Kuruluş TCCİB 2018, Zarrab 2018, TYYEİA Tam Liste 2019, S-400 2019, Ekonomi 2021, HDP 2021, Borsa 2022, Pelikan VS Aslan 2022, Gerilimi Tırmandırma Süreci 2023, CHP Operasyonu 2024-2025, Çözüm Süreci Vol2 2025, Dijital Merkez Bankası Parası 2026, Milli Sadakat Yasası 2026, Suriye ve Irak’ın Fethi 2027, Cemaat Entegrasyon Haritası 2027, Yargı Revizyonu V2 2027, Kapalı İhale Yetki Yasası 2028, Bilal 2028, Kanal İstanbul İhale Süreci 2030, Büyük Veri 2031, İç Savaş 2031, Dijital Göçmen Kayıtları 2032, Sosyal Medya Patronları 2033, Siber Sessizlik Tatbikatı 2034, E-Seçim 2035, Şeriat Teklifi 2035, İç Savaş ve Darbe 2036, Yeni Türkiye 2036, Hilafetin Geri Getirilmesi Projesi Hedef 2038, Büyük Ortadoğu: Türkiye Birleşik Devletleri Projesi v2 2040…

 

Tüm dosyaları gözlüğüne aktardığından emin olduktan sonra, bilgisayardakileri geri döndürülemez şekilde sildi. Diğer klasöre geçti. Sanatçılardan siyasetçilere, sporculardan askerlere, polislerden yargı mensuplarına, özel kalem müdürlerinden bakanlara kadar, kritik mevkilerdeki isimlere ait, şantaj amacıyla toplanmış özel görüntülerin, ses kayıtlarının, yasadışı bağlantıların ve kişisel zaafların sistematik biçimde arşivlendiği, pratik şantaj malzemeleri niteliğinde bir klasördü bu. Tüm isimlerin karşısında adresleri, telefon numaraları, makamları, zaafları, yasal ve yasak ilişkileri, özel bilgileri, rutin davranışları ve dijital merkez bankası para birimli hesap numaraları yazılıydı. Bu klasörü de gözlüğüne aktardıktan sonra kalıcı şekilde yok etti. Ardından kapıdaki memurlara gazetecileri içeriye almasını söyledi. Hologramı tekrar aktif etti ve yapacağı tüm işlemlerin kayda alınmasını istedi.

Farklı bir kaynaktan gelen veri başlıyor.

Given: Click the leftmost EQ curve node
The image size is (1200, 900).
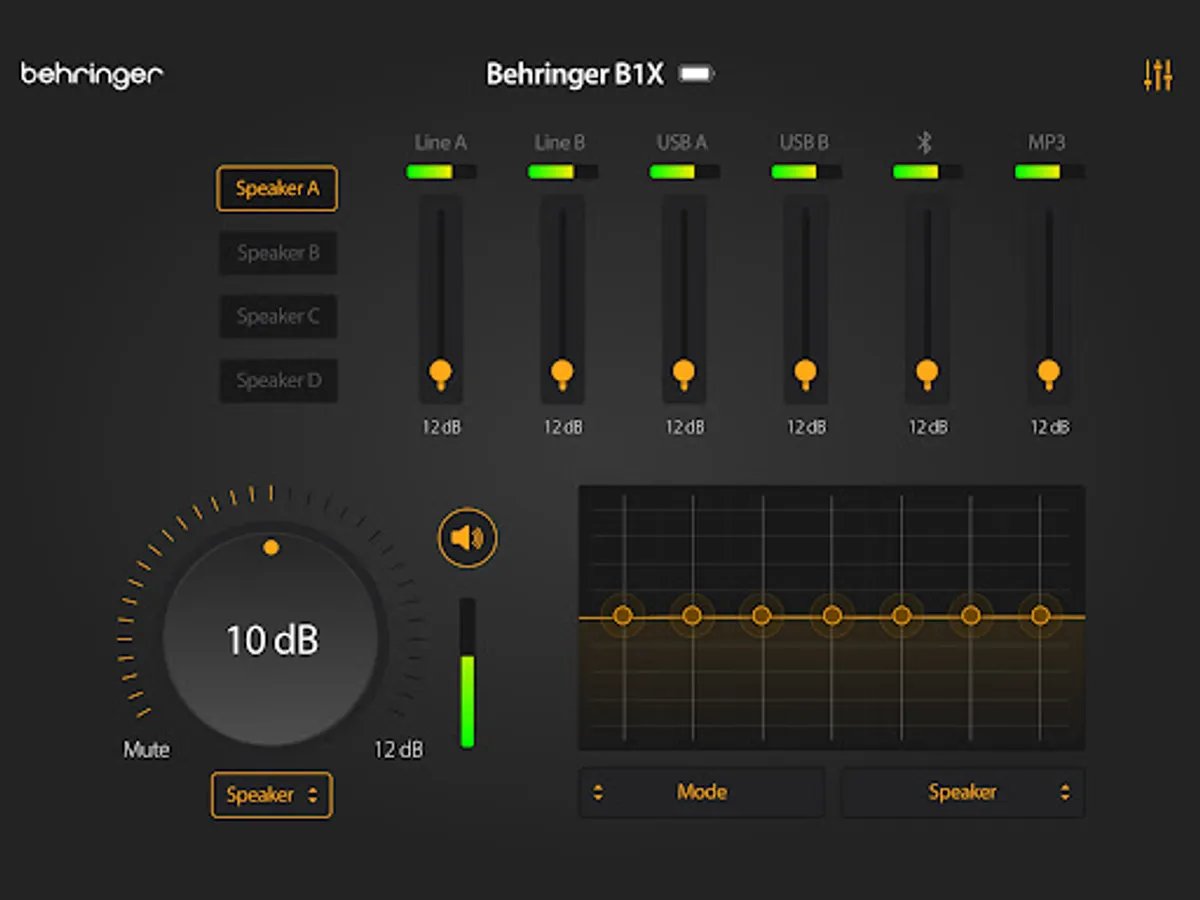Looking at the screenshot, I should [x=623, y=616].
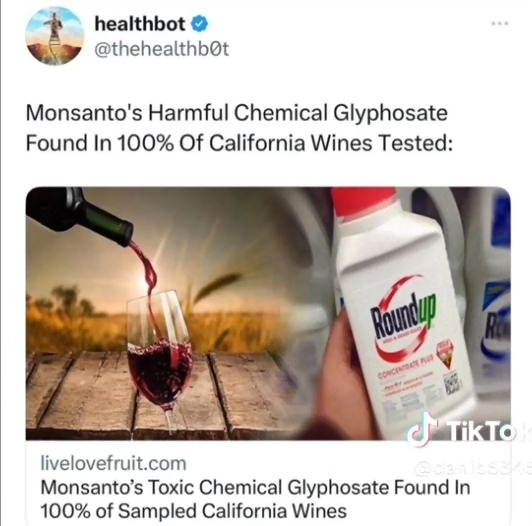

“Ne yaptığını sanıyorsun sen ya!” diye bağırdı takım elbiseli gizemli adamlardan biri. “Gazeteciler buraya sokulur mu? Neyin peşindesin!”

“Kes ulan!” diye inledi Adil. Ardından memurlara döndü ve otoriter sesiyle ekledi; “Atın bunu dışarıya! Gazetecileri de içeriye alın!” Herkes birbirine bakıp harekete geçmek hususunda tereddüt gösterince, dişlerini sıkarak ekledi. “Hemen!”

 

Bulunduğu ortamda patron gibi hissetmek ve emir vermekten aldığı zevk, bir anlığına Adil’i rahatsız etti. Savaş açtığı koltuk sevdalıları gibi, kendini güç zehirlenmesine kaptırmaktan imtina etmeliydi. Yoksa yaptığı hiçbir şeyin anlamı kalmaz; uğruna kan, ter ve gözyaşı döktüğü bu dava, nihai amacına erişemezdi. Küçük bir kaosun ve itiş kakışın ardından sorun çıkaran takım elbiseli adam küfürler savurarak evden ayrıldı. Gazeteciler yavaş yavaş yerlerini alıp kameralarını kurduktan sonra hologramdaki Oturum Sona Ermiştir. Katılımınız İçin Teşekkür Ederiz. The Judex yazılı ekranı tekrar açtı. Oturumun kaydını başa sardı ve oynat tuşuna tıkladı.

 

Sahne hazır, şov başlıyor.

Kollarını göğsünde kavuşturup seyretmeye koyuldu ;

The Judex isimli kullanıcı çevrimiçi toplantıyı başlattı; oturumda toplam yedi kişi vardı. İbrahim Karakoyun ve Judex hariç tüm kullanıcıların takma isimleri şöyleydi; Semjaza, Azazel, Baraqijal, Kokabiel, Ezequeel.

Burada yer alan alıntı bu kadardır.